Exposition of the Eucharist
Q: If we believe that the True Presence of Jesus is in the Blessed Sacrament in the tabernacle all the time, why do we have Solemn Exposition? Isn’t Jesus in the tabernacle enough? (Laurens, SC)
A: As you indicate, as Catholics, we know that Jesus is truly present in the Eucharist. He attested to this truth in the famous Bread of Life Discourse (John 6:22-71). After the Mass, any remaining Eucharistic hosts are reserved in the tabernacle and the Lord remains present to us. It is a noble custom to periodically stop in a Catholic Church and make a visit to the Eucharist. The Lord is as present there as at any other time.
And so, your question stands out. If the Lord is present in the tabernacle, what’s the point of Solemn Exposition? The answer is a simple, human one. It pertains to proximity and is less about His presence and more about our heart. It isn’t that Jesus is more present in Solemn Adoration as much as we can see and feel closer to Him.
An example might help: Why would people want to sit next to each other on a couch when they’re already in a living room together? Obviously because they want to be closer and have a better environment for conversation and interaction. This same reality applies to Solemn Adoration. It allows us to be closer to the Lord and helps us to pray more deeply and in a more focused manner.
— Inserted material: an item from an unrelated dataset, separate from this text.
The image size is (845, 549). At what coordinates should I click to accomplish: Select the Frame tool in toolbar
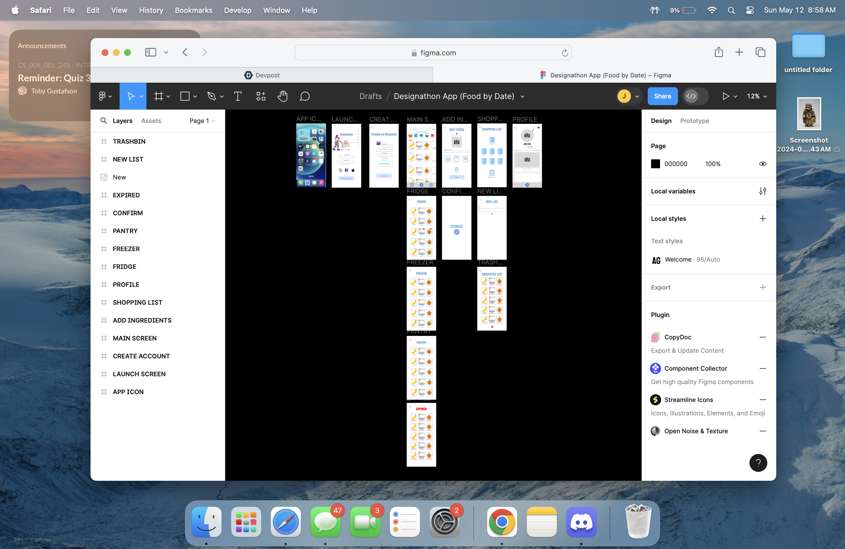click(x=158, y=96)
I encourage anyone to make a Eucharistic visit and, if they are able, to participate in Solemn Adoration.
Incidentally, as we explore ways to reach out to the Nones, who are young adults with a belief in God but who absent themselves from organized religion, we see that Adoration is appealing to them.
While the Mass looks overly formal to them, Adoration is attractive because of its relative simplicity and looseness in terms of prayer. This observation shows us another reason why Adoration is so important and how it can help all of us draw closer to the Lord.
Q: What are we called to do with people who do not ask for forgiveness and feel as if they’ve done nothing wrong? (Greenville, SC)
A: Your question indicates a real desire to be a person of mercy. As Christians, this is our way of life. The challenge of forgiving someone who has hurt us or a loved one is hard enough when the one who caused the hurt acknowledges it, but mercy can seem impossible when they deny the harm. This sense of confusion is understandable. And it’s an occasion that calls for deep prayer and a cooperation with God’s grace so we have the strength to forgive, or have a desire to eventually forgive.
Any specifics relating to this question depend on the circumstances. The ideal would be a sincere one-on-one conversation and an explanation of the offense. If this doesn’t work, then maybe another meeting with a third person.
If this still does not work, then there can be an appeal to the moral authority of the Church.
The process is given by the Lord Jesus (cf. Matthew 18:15-20). If none of this works, then the person must be commended to God and forgiveness is given so that we can be free, and the person is free for the possibility of future conversion.